Borough status is granted by royal charter to local government districts in England, Wales and Northern Ireland. The status is purely honorary, and does not give any additional powers to the council or inhabitants of the district. In Scotland, similarly chartered communities were known as royal burghs, although the status is no longer granted.

Origins of borough status

Until the local government reforms of 1973 and 1974, boroughs were towns possessing charters of incorporation conferring considerable powers, and were governed by a municipal corporation headed by a mayor. The corporations had been reformed by legislation beginning in 1835 (1840 in Ireland). By the time of their abolition there were three types:
County boroughs
Municipal or non-county boroughs
Rural boroughs

Many of the older boroughs could trace their origin to medieval charters or were boroughs by prescription, with Saxon origins. Most of the boroughs created after 1835 were new industrial, resort or suburban towns that had grown up after the industrial revolution. Borough corporations could also have the status of a city.

For pre-1974 boroughs, see Municipal Corporations Act 1835, Boroughs incorporated in England and Wales 1835–1882, Unreformed boroughs in England and Wales 1835–1886, Boroughs incorporated in England and Wales 1882–1974, Municipal Corporations (Ireland) Act 1840

Modern borough status

England and Wales
Borough status no longer implies a town or urban area.  Outside Greater London, borough status is granted to metropolitan and non-metropolitan districts under the provisions of section 245 of the Local Government Act 1972. This section allows the council of a district to petition the monarch for a charter granting borough status. The resolution must have the support of at least two-thirds of the councillors. Having received the petition the monarch may, on the advice of the Privy Council, grant a charter whereupon:
The district becomes a borough
The district council becomes the borough council
The chairman and vice-chairman become entitled to the style mayor and deputy mayor of the borough, except in councils that have an elected mayor under the Local Government Act 2000.

Charters granted under the 1972 Act may allow the borough council to appoint "local officers of dignity" previously appointed by an abolished borough corporation. Examples include:
Honorary recorder: some borough and city councils have the right to appoint a circuit judge or recorder appointed under the Courts Act 1971 as honorary recorder. Usually this is the senior judge in the council's area.
Sheriff: These are appointed in a number of boroughs and cities that were formerly counties corporate.
High steward: originally a judicial office, often held by a peer, now entirely ceremonial.

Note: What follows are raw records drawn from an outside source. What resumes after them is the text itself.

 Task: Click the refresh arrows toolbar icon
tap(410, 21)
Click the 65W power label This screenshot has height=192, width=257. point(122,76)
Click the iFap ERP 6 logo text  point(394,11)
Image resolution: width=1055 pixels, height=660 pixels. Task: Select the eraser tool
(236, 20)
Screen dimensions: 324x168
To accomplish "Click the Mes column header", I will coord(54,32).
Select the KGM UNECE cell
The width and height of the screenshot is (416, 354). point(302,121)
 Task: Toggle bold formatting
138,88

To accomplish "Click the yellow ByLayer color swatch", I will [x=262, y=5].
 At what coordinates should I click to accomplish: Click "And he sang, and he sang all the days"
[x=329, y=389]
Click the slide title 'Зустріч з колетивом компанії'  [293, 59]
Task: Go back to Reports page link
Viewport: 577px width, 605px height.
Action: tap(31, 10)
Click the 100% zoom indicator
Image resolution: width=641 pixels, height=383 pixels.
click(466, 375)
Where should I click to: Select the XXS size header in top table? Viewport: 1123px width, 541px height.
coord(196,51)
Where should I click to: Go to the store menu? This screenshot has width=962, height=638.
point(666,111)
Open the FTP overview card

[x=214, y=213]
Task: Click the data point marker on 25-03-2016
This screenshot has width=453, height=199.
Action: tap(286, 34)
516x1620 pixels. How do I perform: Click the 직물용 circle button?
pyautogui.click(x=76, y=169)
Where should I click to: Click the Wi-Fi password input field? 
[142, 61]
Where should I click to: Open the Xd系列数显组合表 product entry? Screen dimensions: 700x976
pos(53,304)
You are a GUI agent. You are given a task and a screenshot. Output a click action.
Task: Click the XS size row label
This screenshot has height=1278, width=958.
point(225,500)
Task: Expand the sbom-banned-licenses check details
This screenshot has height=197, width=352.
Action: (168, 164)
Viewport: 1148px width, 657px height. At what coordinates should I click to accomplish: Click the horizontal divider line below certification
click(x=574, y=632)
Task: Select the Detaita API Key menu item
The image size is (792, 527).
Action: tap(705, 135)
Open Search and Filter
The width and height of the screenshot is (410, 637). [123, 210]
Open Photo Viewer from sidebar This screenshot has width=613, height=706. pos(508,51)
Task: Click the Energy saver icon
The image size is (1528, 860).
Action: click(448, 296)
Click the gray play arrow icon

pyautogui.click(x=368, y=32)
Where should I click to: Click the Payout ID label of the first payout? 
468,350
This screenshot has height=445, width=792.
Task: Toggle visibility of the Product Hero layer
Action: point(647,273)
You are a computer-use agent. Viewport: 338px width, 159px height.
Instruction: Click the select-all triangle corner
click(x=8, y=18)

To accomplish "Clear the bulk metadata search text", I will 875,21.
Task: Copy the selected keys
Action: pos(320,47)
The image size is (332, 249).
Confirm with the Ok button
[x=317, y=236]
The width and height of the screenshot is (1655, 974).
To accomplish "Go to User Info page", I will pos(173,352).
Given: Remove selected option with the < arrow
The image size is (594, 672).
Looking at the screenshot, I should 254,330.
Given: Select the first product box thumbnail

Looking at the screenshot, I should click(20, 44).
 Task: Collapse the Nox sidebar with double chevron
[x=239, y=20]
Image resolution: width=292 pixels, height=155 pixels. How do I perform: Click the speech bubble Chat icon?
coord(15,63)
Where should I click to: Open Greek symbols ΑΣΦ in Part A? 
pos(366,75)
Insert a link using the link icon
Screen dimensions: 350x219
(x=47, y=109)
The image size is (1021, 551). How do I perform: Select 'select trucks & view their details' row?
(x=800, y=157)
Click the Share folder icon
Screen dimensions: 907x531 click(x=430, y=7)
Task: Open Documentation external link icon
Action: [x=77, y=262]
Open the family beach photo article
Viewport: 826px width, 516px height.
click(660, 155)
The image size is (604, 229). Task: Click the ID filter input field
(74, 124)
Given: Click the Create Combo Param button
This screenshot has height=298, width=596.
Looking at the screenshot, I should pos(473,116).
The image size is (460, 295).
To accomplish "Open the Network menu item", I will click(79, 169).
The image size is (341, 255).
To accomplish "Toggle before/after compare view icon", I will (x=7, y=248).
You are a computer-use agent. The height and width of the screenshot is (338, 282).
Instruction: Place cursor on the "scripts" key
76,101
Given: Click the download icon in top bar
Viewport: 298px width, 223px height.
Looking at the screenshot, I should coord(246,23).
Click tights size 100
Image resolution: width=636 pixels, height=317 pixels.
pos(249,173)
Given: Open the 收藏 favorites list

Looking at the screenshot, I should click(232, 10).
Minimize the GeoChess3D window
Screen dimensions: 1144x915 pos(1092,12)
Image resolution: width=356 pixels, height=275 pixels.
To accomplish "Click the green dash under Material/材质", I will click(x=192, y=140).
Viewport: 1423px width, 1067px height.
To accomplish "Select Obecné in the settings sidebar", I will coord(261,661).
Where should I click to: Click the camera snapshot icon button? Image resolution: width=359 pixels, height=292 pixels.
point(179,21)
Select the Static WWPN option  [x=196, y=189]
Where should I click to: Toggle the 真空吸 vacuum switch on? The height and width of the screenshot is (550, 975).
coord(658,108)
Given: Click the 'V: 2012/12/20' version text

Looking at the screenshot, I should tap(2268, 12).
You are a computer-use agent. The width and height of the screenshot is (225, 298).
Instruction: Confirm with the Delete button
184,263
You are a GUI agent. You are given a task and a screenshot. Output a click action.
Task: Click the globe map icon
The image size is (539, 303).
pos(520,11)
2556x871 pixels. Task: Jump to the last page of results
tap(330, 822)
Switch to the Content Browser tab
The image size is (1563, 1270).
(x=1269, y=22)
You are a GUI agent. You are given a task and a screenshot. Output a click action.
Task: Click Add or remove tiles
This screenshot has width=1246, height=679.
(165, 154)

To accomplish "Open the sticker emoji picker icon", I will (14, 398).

There is no obligation on the council to appoint persons to these positions.

In some boroughs the mayor has the additional title as "Admiral of the Port", recalling an historic jurisdiction. The lord mayors of Chester and Kingston-upon-Hull are admirals of the Dee and the Humber respectively, the Mayor of Medway is Admiral of the River Medway, and the mayors of Poole and Southampton are admirals of those ports.
  
Privileges or rights belonging to citizens or burgesses of a former borough can be transferred to the inhabitants of the new borough.

Borough councils are permitted to pass a resolution admitting "persons of distinction" and persons who have "rendered eminent service" to be an honorary freeman of the borough. This power has been used to grant honorary freedom not only to individuals, but to units and ships of the armed forces.

England
Borough charters granted under section 245 of the Local Government Act 1972 to metropolitan and non-metropolitan districts of England 

Greater London is divided into thirty-two London boroughs. Their borough status dates from 1965, although each of them had previously included municipal, county or metropolitan boroughs:

Wales
Borough charters granted under section 245 of the Local Government Act 1972 to Welsh districts

The districts created in 1974 were abolished in 1996 by the Local Government (Wales) Act 1994. The 1994 Act amended section 245 of the Local Government Act 1972, allowing for the new unitary county councils established by the Act to apply for a charter in a similar manner to the old district councils. On receiving a charter a county became a "county borough".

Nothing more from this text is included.